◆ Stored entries

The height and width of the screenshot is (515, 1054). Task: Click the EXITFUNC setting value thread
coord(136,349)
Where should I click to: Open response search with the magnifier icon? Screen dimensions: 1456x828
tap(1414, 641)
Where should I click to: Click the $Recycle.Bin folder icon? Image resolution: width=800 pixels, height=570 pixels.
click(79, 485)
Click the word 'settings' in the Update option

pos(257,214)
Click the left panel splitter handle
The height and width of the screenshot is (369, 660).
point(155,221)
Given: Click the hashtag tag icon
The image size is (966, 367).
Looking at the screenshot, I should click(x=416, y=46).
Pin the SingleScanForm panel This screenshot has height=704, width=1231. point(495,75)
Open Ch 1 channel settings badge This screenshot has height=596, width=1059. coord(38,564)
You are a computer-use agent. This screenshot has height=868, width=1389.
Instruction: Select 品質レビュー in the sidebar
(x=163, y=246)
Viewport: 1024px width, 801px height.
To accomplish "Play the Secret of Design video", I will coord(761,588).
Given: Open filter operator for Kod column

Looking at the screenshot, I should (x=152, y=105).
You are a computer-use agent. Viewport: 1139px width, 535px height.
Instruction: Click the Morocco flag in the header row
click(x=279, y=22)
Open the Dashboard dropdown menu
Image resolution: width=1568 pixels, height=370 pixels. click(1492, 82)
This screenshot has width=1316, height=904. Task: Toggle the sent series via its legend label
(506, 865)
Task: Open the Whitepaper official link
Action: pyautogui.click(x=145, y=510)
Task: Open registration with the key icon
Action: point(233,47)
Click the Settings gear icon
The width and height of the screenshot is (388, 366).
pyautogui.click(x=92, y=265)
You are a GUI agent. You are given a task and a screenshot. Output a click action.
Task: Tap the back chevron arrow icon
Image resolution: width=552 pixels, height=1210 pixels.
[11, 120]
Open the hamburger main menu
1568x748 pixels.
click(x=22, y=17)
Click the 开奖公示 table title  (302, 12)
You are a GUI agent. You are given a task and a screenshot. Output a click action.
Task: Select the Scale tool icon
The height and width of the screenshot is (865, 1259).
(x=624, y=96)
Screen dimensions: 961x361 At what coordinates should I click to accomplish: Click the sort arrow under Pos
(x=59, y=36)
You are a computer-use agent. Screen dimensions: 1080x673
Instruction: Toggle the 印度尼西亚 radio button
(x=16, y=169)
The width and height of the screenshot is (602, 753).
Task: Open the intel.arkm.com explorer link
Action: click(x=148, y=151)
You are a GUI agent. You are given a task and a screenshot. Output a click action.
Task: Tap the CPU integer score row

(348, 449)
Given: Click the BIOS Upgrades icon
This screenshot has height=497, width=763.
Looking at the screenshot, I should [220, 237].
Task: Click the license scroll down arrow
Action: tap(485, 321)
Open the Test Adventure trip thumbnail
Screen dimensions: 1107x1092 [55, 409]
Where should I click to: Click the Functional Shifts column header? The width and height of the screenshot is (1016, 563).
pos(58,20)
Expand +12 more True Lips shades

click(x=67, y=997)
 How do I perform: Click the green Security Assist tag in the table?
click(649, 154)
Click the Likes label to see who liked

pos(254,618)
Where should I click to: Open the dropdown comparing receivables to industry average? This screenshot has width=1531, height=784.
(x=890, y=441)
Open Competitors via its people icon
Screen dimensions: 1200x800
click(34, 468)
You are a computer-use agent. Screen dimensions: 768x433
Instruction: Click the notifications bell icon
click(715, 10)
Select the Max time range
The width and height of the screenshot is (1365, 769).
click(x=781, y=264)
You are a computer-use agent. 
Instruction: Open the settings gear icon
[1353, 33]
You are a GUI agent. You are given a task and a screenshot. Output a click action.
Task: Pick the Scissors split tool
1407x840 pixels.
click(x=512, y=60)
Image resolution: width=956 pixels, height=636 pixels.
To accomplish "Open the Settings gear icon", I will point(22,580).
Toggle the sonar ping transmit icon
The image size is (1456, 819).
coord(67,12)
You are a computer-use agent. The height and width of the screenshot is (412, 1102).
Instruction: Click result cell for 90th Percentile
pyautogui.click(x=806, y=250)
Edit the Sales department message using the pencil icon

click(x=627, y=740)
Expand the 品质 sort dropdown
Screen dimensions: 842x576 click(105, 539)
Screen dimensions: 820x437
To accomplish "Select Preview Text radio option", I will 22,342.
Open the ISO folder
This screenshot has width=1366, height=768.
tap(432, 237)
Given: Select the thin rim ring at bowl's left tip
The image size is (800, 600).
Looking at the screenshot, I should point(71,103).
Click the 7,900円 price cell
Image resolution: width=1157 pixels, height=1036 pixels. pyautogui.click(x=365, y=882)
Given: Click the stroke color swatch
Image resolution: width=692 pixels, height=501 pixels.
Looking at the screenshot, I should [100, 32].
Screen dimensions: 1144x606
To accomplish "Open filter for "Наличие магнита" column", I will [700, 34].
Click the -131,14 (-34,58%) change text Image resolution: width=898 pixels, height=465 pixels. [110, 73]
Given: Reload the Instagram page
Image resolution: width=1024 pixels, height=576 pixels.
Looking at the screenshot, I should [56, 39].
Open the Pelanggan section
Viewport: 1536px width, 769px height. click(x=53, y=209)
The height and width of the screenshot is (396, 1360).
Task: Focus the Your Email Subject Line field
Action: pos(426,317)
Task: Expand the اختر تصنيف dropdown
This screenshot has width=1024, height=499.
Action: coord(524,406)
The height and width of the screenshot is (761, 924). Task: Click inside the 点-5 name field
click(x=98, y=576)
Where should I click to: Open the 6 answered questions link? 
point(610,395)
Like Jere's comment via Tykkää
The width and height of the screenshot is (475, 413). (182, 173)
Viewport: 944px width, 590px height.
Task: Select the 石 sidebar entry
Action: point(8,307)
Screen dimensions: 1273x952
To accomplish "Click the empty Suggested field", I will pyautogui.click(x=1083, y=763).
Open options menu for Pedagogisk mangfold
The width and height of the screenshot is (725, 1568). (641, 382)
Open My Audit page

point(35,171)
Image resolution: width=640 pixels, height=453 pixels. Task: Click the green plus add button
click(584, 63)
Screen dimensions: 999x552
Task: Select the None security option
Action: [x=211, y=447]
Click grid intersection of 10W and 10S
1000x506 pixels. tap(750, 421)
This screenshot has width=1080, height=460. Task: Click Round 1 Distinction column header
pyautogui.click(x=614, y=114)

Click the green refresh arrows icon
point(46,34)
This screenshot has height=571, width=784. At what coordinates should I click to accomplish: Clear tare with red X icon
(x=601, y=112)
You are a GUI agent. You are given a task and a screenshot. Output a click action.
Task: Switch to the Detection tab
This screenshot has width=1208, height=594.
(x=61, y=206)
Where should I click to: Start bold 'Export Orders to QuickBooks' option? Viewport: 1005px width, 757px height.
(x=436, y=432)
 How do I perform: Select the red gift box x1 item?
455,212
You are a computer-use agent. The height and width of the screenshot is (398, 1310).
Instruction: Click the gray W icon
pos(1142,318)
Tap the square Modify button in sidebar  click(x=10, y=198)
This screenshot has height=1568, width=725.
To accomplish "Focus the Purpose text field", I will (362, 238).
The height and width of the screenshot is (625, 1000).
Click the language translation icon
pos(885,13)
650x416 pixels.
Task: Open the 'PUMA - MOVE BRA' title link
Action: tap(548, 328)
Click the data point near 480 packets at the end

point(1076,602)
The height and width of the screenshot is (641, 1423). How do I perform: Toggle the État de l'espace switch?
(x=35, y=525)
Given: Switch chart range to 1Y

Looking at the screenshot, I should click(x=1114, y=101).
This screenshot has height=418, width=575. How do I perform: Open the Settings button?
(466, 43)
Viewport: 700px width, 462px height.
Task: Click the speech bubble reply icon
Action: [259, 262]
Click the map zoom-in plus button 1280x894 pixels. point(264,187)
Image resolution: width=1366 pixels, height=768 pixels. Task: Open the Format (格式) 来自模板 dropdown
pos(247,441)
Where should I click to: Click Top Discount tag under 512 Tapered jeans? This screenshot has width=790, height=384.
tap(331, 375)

◆ SET EXERCISE
Reproduce the items above verbatim, starting with the line that contains "Open Ch 1 channel" and going on through the line that contains "Click the 开奖公示".

◆ TASK OUTPUT
Open Ch 1 channel settings badge This screenshot has height=596, width=1059. coord(38,564)
You are a computer-use agent. This screenshot has height=868, width=1389.
Instruction: Select 品質レビュー in the sidebar
(x=163, y=246)
Viewport: 1024px width, 801px height.
To accomplish "Play the Secret of Design video", I will coord(761,588).
Given: Open filter operator for Kod column

Looking at the screenshot, I should (x=152, y=105).
You are a computer-use agent. Viewport: 1139px width, 535px height.
Instruction: Click the Morocco flag in the header row
click(x=279, y=22)
Open the Dashboard dropdown menu
Image resolution: width=1568 pixels, height=370 pixels. click(1492, 82)
This screenshot has width=1316, height=904. Task: Toggle the sent series via its legend label
(506, 865)
Task: Open the Whitepaper official link
Action: pyautogui.click(x=145, y=510)
Task: Open registration with the key icon
Action: point(233,47)
Click the Settings gear icon
The width and height of the screenshot is (388, 366).
pyautogui.click(x=92, y=265)
You are a GUI agent. You are given a task and a screenshot. Output a click action.
Task: Tap the back chevron arrow icon
Image resolution: width=552 pixels, height=1210 pixels.
[11, 120]
Open the hamburger main menu
1568x748 pixels.
click(x=22, y=17)
Click the 开奖公示 table title  (302, 12)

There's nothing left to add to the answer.